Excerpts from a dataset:
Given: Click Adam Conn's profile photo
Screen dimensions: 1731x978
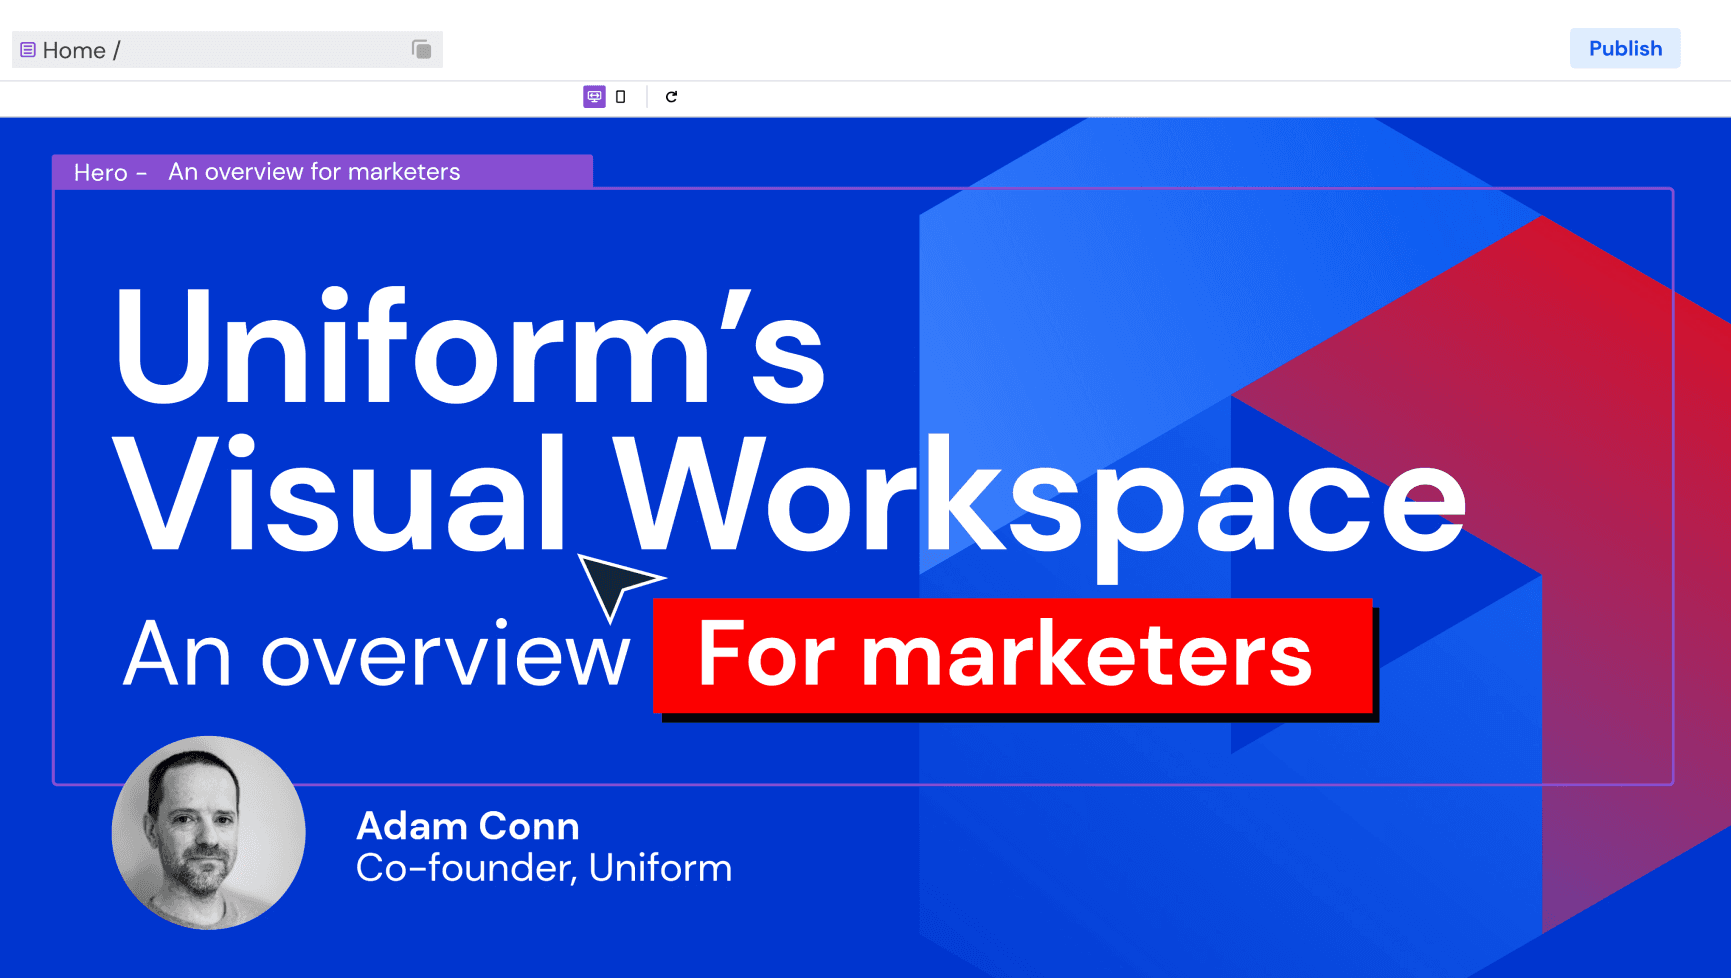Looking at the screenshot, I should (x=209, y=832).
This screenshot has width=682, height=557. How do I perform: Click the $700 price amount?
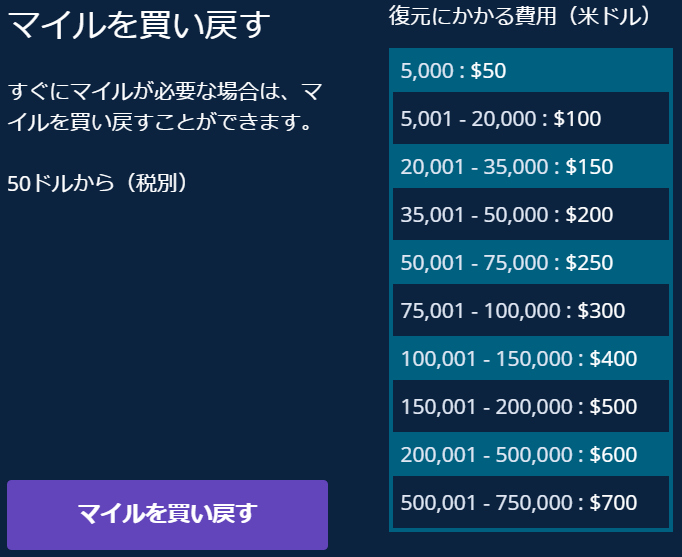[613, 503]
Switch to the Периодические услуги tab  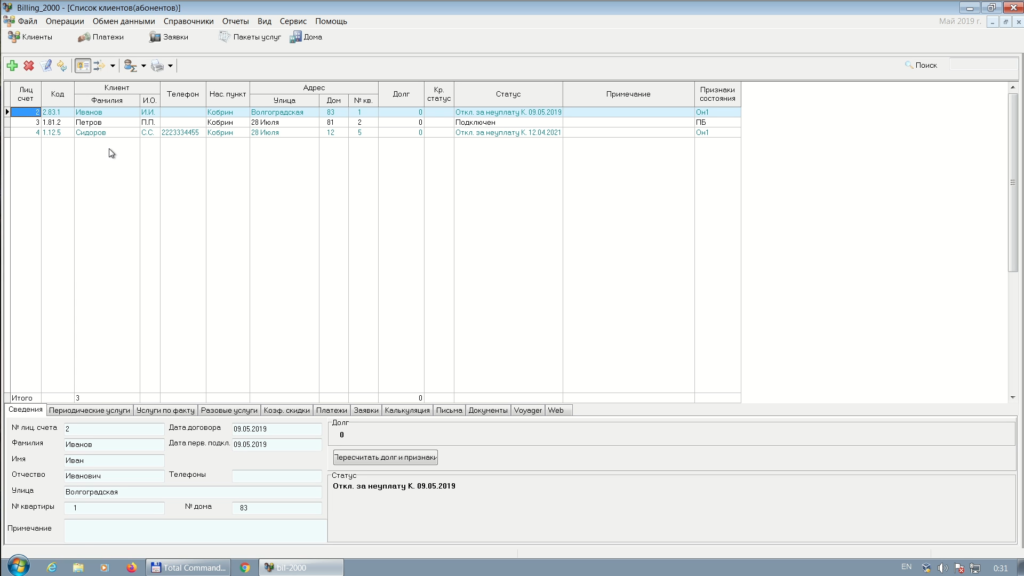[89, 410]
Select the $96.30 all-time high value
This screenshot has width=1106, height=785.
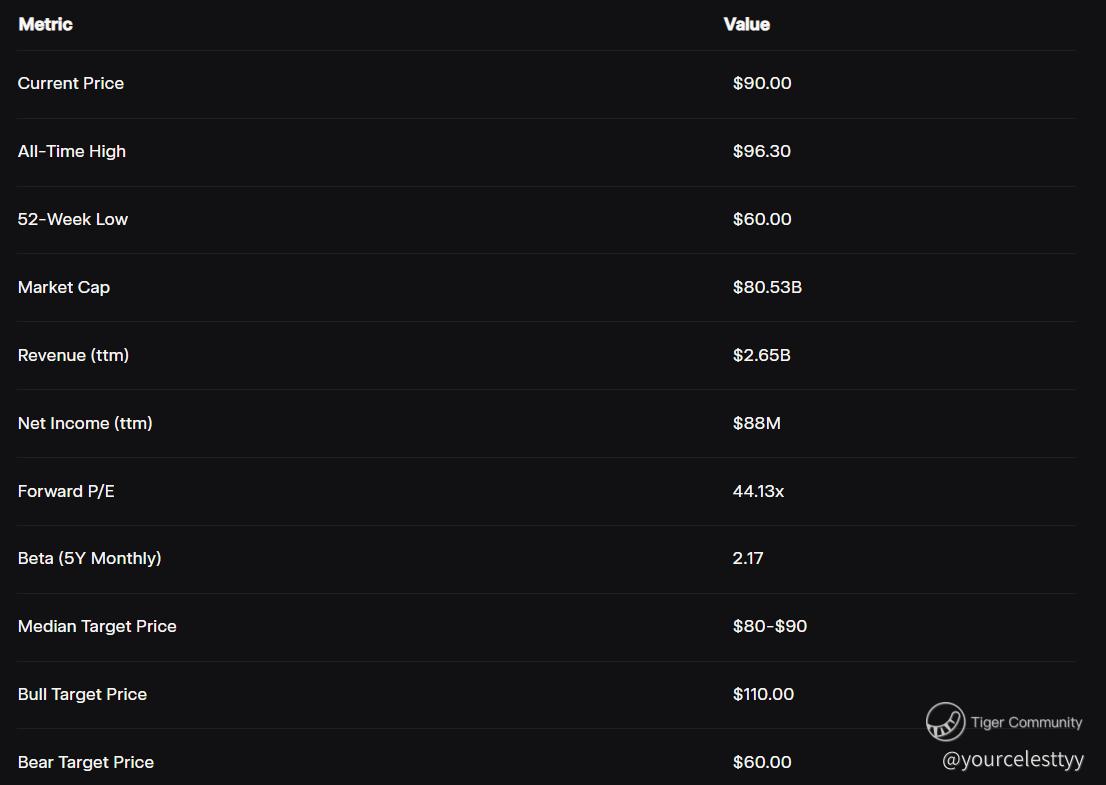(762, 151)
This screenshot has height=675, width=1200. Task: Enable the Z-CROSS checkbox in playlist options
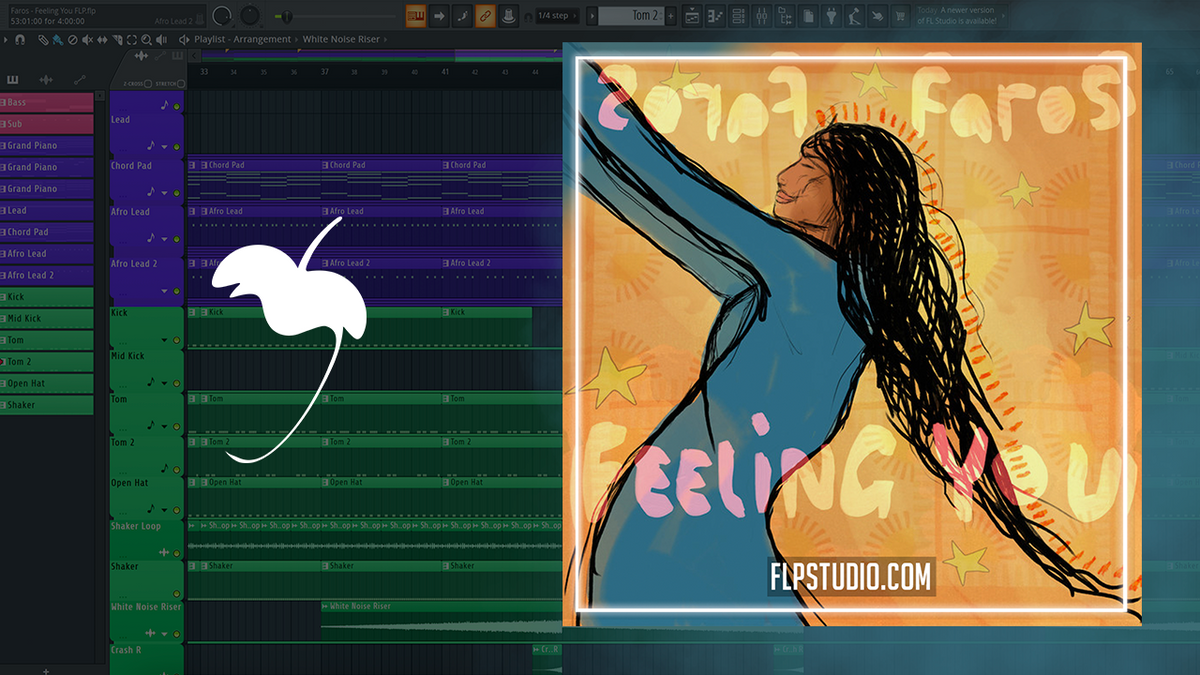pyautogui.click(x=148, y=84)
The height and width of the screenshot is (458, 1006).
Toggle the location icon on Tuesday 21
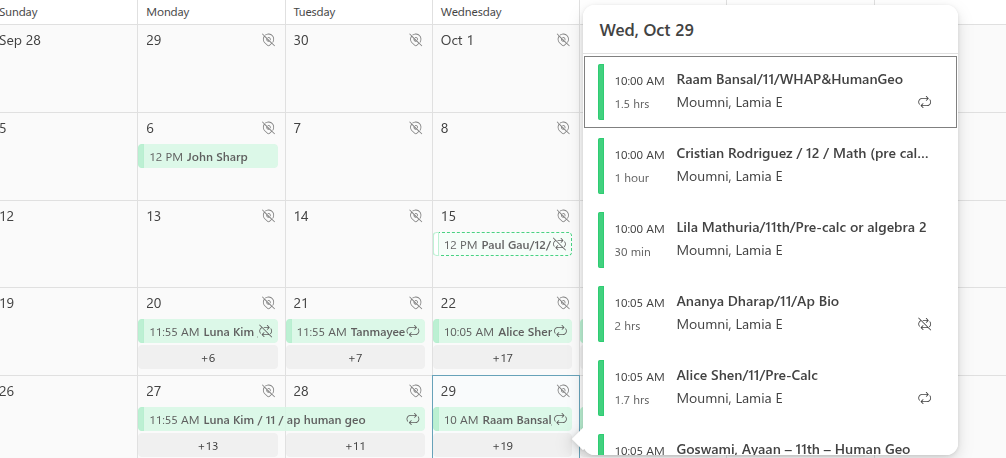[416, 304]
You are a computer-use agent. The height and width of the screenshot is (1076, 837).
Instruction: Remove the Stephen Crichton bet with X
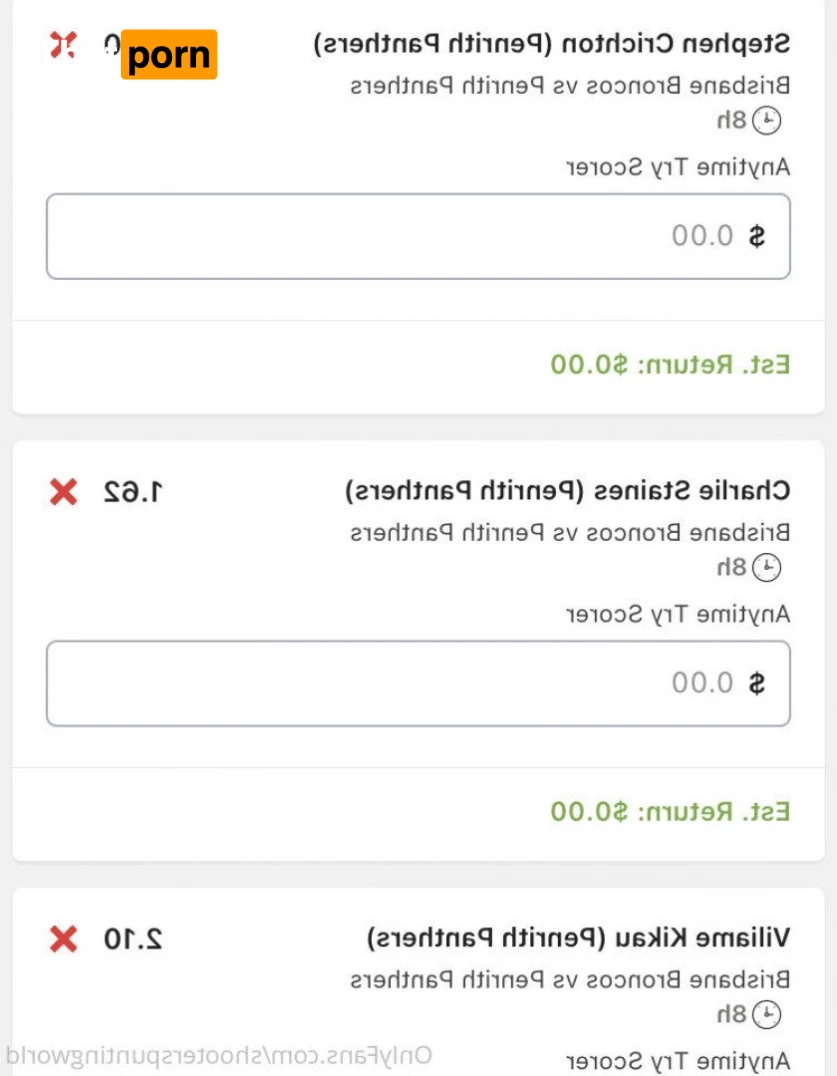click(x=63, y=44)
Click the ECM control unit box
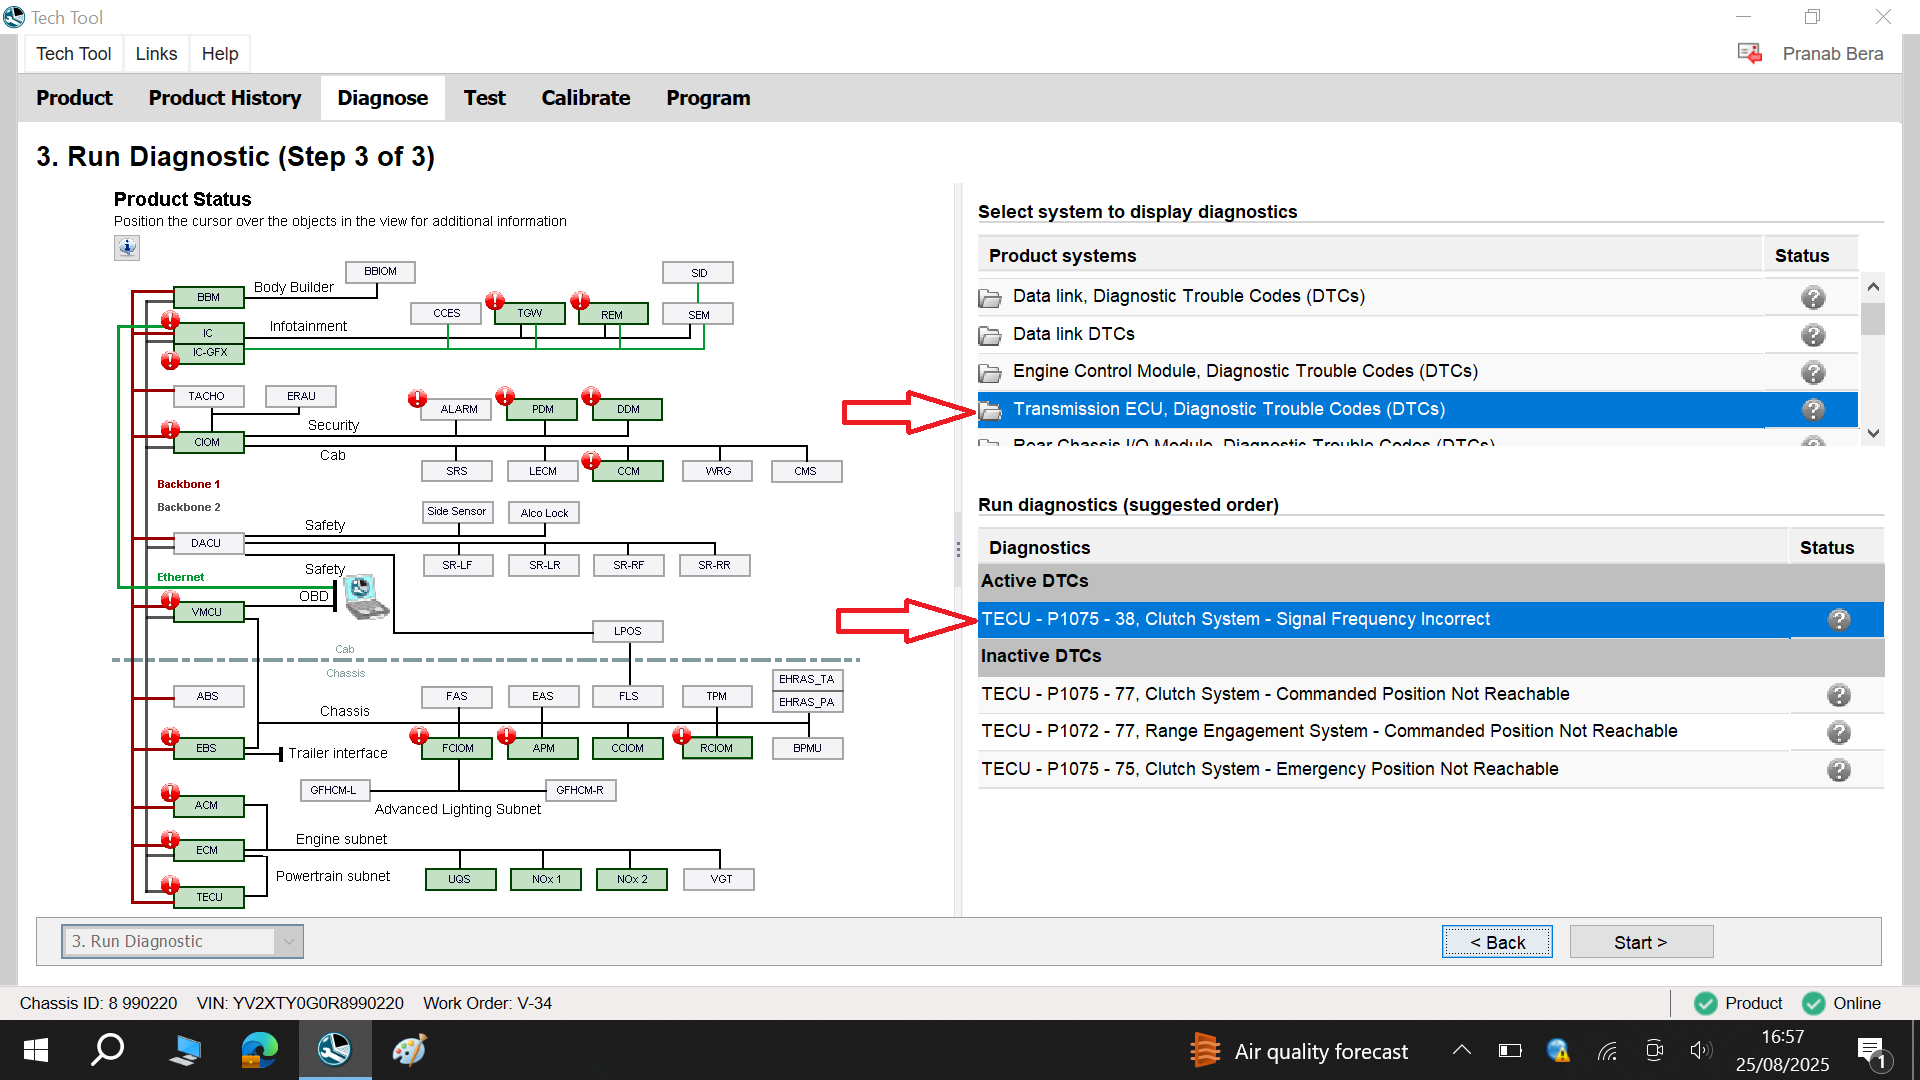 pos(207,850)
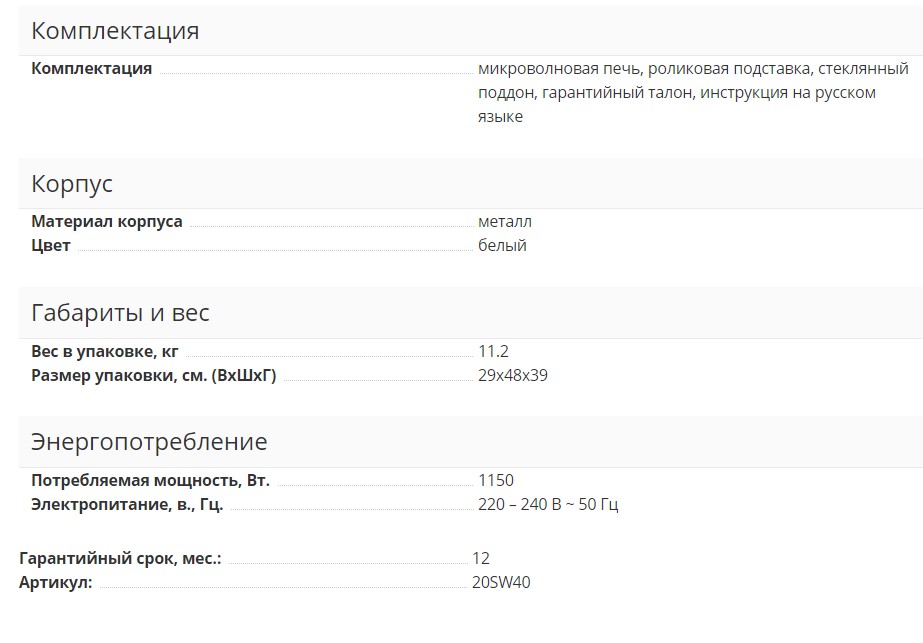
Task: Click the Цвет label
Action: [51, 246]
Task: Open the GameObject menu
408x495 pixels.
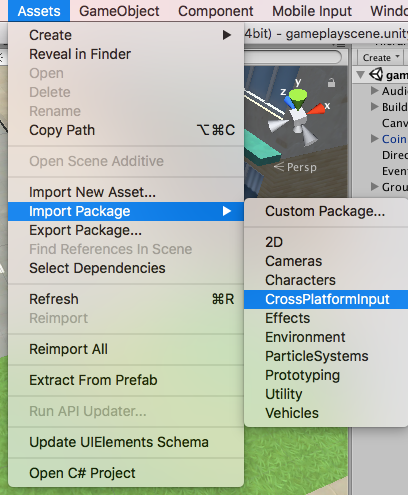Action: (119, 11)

§ Exercise instructions
The copy should hold exactly the lines from the line containing "Click the ECM control unit box" through the end of the data, both ends included, and no pictures.

§ Written answer
Click the ECM control unit box
 pos(207,850)
Task: Click the Цвет label
Action: [51, 246]
Task: Open the GameObject menu
408x495 pixels.
Action: (119, 11)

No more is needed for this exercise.